Plain City could see new drive-thru restaurant


A new drive-thru restaurant could be coming to Plain City, although officials won’t yet disclose the actual company.
Village Administrator Nathan Cahall told council during Tuesday’s work session that the parking lot of the Plain City Municipal Building, 800 Village Blvd., could soon have a “commercial food service.”
He wouldn’t say what business is interested in leasing the property, as it and the village are still in “preliminary discussions.”
Cahall did say it will have a drive-thru and noted its peak times are “in the mornings and maybe on the way to and from taking kids to school.”
“I wouldn’t say a midday or late in the evening type of traffic generator,” Cahall said.
He said Wednesday morning that the company is “in between” the sizes of a local restaurant and a large chain, as it is “smaller with a regional presence in the area.”
Cahall said the restaurant they are interested in constructing would be “probably about a 500-square foot building.”
For that size structure, the prospective business is interested in leasing a portion of the parking lot that would likely consist of about 25 parking spaces, he said.
The building would “go toward Village Boulevard as you’re pulling into the main driveway,” he said, and be located about 50-60 feet from the entrance.
Cahall explained that the tenant would lease the land and would be responsible for the construction of their building.

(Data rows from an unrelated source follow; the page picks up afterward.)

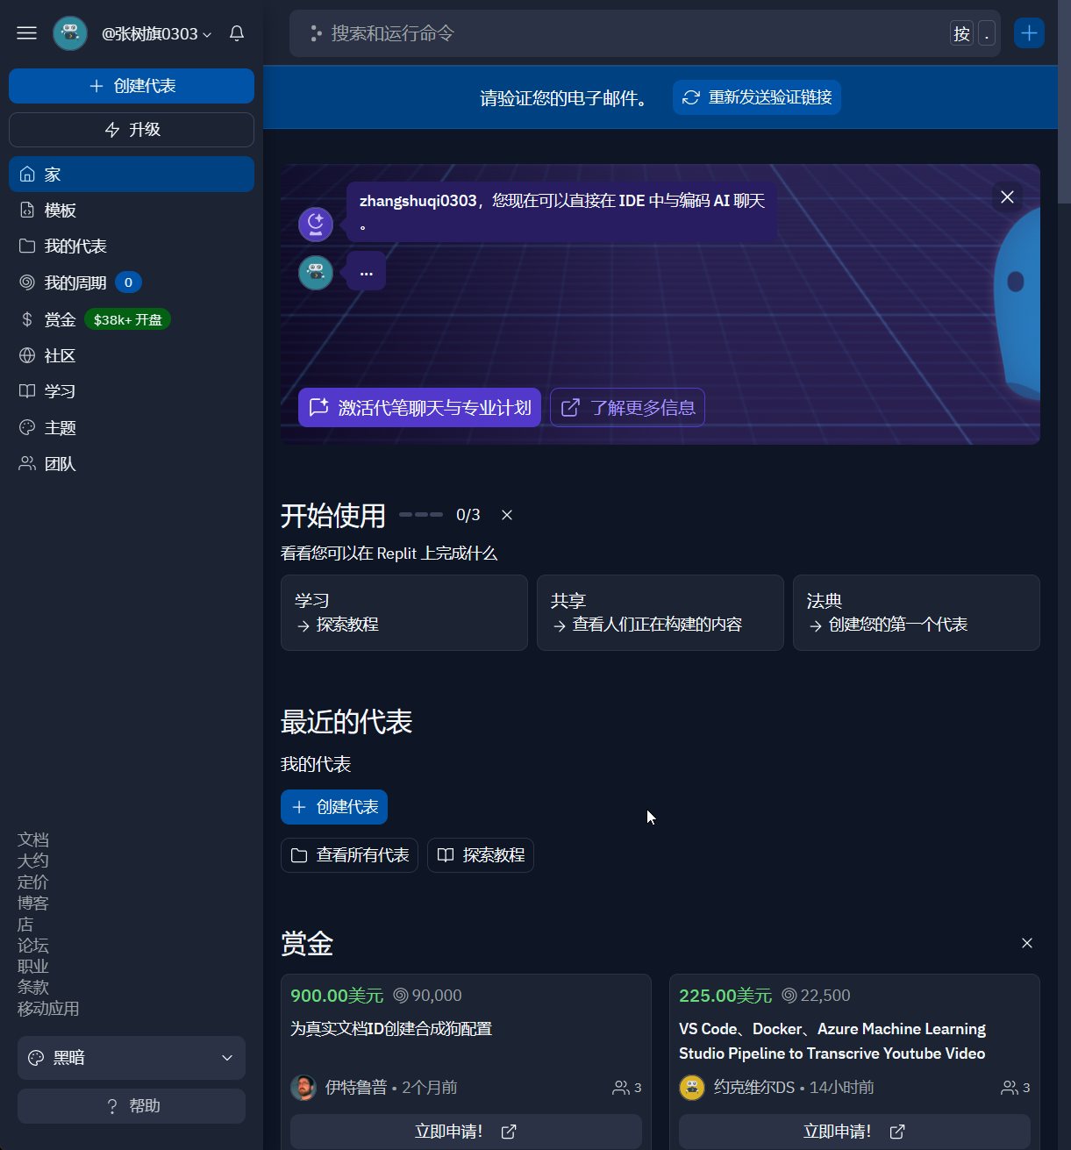1071x1150 pixels.
Task: Open the hamburger navigation menu
Action: [x=26, y=32]
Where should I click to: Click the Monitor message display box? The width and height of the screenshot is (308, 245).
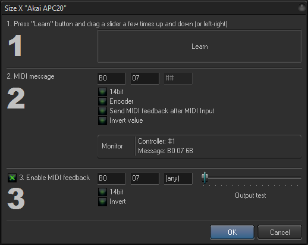point(199,147)
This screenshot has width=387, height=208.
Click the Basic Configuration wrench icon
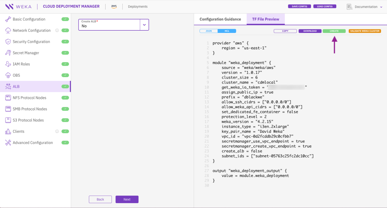click(8, 19)
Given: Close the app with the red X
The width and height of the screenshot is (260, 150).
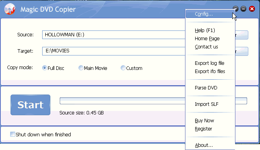Looking at the screenshot, I should [x=252, y=9].
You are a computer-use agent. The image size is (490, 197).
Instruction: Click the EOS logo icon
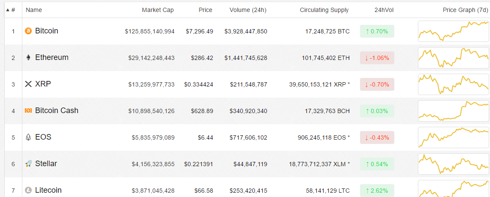pyautogui.click(x=29, y=137)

Essentially, they would own the building but would rent, rather than own, the land it is on.
The Municipal Building is located in a shopping center with Napa Auto Parts and several hardware stores or home repair companies.
Cahall said the village owns about 40% of the parking spaces in the shopping center lot.
He said Plain City has a cross-access easement and cross-parking agreement with the shopping center, so individuals parking at events hosted by the village have the right to park in front of other businesses without being towed.
For that reason, Cahall said he isn’t concerned about leasing parking spaces. He noted that the site of the Municipal Building was “purposely built a little oversized” for expansion when needed.
“Our parking lot would still be half empty,” even during the village’s busiest events, Cahall said.
Council member Frank Reed asked Cahall if there would be any downside to pursuing a land lease with the company.
Cahall said there aren’t any major concerns, but said the restaurant would add traffic to the driveway area and create more wear and tear on the parking lot.
On that note, Police Chief Dale McKee wondered if there was a potential that traffic could be backed up onto Village Boulevard and block the emergency vehicle entrance.
If the village proceeds with a leasing agreement, Cahall said the commercial zoning would still require a site plan review by the planning and zoning commission. He said the orientation of the restaurant’s drive-thru would be a “key concern” of theirs in mitigating the traffic impact.
“We’re kind of trying to thread that needle,” in ensuring the restaurant is “far enough from the road without giving too much of your parking lot,” Cahall said.
He emphasized that he feels “we can orient things appropriately” to prevent any potential traffic issues.
Council member Michael Terry said he is open to the idea but wants to know what other businesses in the shopping center think of the potential restaurant.
“Without more information, it’s kind of hard for me to proceed strongly one way or the other,” he said.
Since the land is already zoned appropriately, Council member Shannon Pine said she is comfortable moving forward.
“I think it’s a good use of property and could help the other businesses in the area, for sure, and help with getting us a little more income,” she said.
Cahall said village staff will continue to discuss the prospective agreement with the company. He said they won’t get into “nitty gritty details” until there is a site plan for council to consider.
Cahall said Wednesday morning that he believes the company is hoping to finalize a leasing agreement “midway through the year.” He said he is unsure when actual construction would begin, as he believes the company is still considering financing options.
In the meantime, he said the village is hoping to lease one of its properties a little sooner.
Since village staff relocated its operations to the new Municipal Building, it has been seeking leasing options for the former village and police department buildings.
During the summer, the village temporarily leased the former police department property at 231 Friend Street to The Wendt Group during remodeling of its office.
Cahall said a local HVAC company looking to expand its operations is now interested in leasing the building. He would not disclose the company at this point in negotiations.
He said the business would meet zoning requirements. He noted that they are interested in a longer term lease, potentially around five years.
Cahall recommended the lease is similar to the agreement with The Wendt Group – a “triple-net” agreement in which utilities, insurance and any property taxes are added to the rental rate.
He said Wednesday that the lease for The Wendt Group is $1,008 per month.
Council President John Rucker said he felt it would be a “nice use of that property.”
Cahall said legislation regarding the lease would likely be on the agenda for the second council meeting in January.